Exercise - Throughout the entries below, report every line where "Protection" is found.

The input -
▬▬▬▬▬▬▬▬▬▬

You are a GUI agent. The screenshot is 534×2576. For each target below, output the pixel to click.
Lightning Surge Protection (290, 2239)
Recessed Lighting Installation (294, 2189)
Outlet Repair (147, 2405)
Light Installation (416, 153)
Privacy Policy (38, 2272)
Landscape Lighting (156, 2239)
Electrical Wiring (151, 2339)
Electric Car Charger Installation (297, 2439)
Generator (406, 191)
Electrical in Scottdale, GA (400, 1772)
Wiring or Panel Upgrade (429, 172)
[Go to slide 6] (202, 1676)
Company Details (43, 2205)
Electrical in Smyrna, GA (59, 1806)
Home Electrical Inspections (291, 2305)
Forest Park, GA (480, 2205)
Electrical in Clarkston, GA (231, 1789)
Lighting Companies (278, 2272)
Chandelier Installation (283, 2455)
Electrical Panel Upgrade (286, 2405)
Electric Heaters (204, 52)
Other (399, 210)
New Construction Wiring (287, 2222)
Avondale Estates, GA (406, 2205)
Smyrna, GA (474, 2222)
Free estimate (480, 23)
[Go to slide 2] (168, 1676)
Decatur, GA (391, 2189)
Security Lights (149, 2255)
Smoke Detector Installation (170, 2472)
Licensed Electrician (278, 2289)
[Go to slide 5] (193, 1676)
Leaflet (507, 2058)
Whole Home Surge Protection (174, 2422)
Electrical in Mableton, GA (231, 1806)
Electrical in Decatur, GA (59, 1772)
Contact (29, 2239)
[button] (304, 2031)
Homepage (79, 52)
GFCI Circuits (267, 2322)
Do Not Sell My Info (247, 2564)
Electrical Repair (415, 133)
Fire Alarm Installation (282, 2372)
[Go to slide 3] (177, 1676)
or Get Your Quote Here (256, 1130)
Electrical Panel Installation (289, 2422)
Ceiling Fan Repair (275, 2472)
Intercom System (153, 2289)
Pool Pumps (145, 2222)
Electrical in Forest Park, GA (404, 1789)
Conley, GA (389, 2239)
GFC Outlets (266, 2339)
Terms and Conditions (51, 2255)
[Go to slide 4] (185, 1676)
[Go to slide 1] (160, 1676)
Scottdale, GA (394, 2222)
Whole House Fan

▬▬▬▬▬▬▬▬▬▬

Task result -
Lightning Surge Protection (290, 2239)
Whole Home Surge Protection (174, 2422)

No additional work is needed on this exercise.